▶ PROBLEM STATEMENT
Whenever a line below includes the string "beside", show it.
+++ EXTRACTED MATERIAL +++
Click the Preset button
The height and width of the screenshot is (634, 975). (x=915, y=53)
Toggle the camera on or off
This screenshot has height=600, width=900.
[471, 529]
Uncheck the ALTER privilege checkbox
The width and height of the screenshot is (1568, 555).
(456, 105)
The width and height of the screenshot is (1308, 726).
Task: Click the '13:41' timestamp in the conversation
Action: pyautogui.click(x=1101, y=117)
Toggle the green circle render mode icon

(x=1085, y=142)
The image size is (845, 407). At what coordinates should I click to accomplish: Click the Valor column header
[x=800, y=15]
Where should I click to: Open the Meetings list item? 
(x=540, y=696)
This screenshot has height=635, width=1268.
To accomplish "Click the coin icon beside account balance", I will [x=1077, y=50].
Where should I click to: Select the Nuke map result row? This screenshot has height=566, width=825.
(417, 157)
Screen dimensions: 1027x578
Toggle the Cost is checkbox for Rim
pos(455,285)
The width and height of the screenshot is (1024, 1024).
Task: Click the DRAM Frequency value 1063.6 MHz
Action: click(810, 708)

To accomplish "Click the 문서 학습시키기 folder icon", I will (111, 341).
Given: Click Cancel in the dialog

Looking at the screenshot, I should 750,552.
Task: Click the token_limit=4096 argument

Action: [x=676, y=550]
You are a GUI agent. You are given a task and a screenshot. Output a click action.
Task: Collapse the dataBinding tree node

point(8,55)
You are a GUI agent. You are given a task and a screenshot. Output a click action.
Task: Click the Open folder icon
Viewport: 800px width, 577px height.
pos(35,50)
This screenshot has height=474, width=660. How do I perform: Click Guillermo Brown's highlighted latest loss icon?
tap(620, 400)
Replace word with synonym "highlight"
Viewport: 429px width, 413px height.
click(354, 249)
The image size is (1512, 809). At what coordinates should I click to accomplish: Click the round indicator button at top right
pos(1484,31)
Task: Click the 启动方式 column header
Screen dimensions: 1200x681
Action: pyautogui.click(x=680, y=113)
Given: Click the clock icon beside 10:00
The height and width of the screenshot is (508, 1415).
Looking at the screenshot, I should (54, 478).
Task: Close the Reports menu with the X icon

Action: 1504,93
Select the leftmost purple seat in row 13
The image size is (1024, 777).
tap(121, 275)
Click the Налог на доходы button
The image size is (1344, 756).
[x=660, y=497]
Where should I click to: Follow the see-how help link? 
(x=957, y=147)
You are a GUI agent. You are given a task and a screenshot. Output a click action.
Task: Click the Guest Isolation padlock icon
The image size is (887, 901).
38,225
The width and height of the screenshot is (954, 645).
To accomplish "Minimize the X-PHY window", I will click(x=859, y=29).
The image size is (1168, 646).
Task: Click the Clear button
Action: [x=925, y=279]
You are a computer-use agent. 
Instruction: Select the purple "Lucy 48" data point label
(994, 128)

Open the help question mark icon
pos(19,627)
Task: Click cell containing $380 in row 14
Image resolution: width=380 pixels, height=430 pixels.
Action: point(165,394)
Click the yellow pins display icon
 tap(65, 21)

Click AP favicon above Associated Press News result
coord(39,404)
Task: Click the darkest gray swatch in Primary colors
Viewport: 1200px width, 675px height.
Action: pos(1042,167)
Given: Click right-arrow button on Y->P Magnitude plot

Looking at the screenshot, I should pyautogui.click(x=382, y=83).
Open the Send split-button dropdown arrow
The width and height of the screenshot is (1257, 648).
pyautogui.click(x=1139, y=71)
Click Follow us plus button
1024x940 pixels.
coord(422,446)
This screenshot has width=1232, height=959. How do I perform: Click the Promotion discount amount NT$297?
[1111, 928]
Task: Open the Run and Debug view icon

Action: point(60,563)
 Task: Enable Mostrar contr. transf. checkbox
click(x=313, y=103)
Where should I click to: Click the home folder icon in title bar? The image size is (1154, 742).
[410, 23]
+++
▶ THE ANSWER
To accomplish "Click the coin icon beside account balance", I will [x=1077, y=50].
Given: Click the clock icon beside 10:00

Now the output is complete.